Obama Health Care Hearing Enters Second Day
From the Wall Street Journal's report of proceedings:
Supreme Court Justice Anthony Kennedy on Tuesday said the government has a "very heavy burden of justification" to show where the Constitution authorizes Congress to change the relation of individuals to the government.
Justice Kennedy was speaking at Supreme Court arguments Tuesday morning as the court tackled the central issue in the challenge to the Obama administration's health-care law—whether Congress could require individuals to carry health insurance or pay a penalty.
Solicitor General Donald Verrilli was defending the law before the justices and argued that Congress was regulating the health-care market in which people were already participating, rather than breaking new ground by forcing them to buy a product.

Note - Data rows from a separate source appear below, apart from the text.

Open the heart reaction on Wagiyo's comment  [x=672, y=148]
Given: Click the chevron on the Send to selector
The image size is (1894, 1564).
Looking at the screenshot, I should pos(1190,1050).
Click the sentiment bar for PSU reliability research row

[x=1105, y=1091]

Justice Kennedy probed Mr. Verrilli on whether the same reasoning could apply to food. The justice asked what limits, if any, there would be to government powers under his argument.
Justices are scheduled to debate the issue for two hours today, twice the normal time according to The Washington Post.
Obama has pushed for a "minimum coverage provision" under the Patient Protection and Affordable Care Act passed in 2010 that requires most Americans find health insurance by 2014 or pay a penalty fine on 2015 tax returns.
Though Republicans are actually responsible for brainstorming the mandate, most now count themselves among its critics in the current form.
From The Post:
People who do not buy insurance are, by definition, not engaged in economic activity, they say. And they contend that there is no precedent for empowering Congress to essentially force otherwise inactive people to enter one of the markets that Congress can regulate.
The government counters that because virtually everyone will need health care, a person who chooses to forgo insurance is engaged in economic activity: They are effectively making an economic decision about how they will pay for their eventual health care — either by paying for it out of pocket, or by passing the costs on to hospitals, governments and, ultimately, other patients.
Congress certainly must have the ability to regulate health-care spending, which accounts for nearly 18 percent of the nation’s economy, the government argues.
“As a class, the uninsured shift tens of billions of dollars of costs for the uncompensated care they receive to other market participants annually,” the government’s brief to the court said. “That cost shifting drives up insurance premiums, which, in turn, makes insurance unaffordable to even more people."
Demonstrators gathered outside the Supreme Court Monday, urging justices through chanting to "Protect the law." The Post reports GOP opponents are planning their own rally.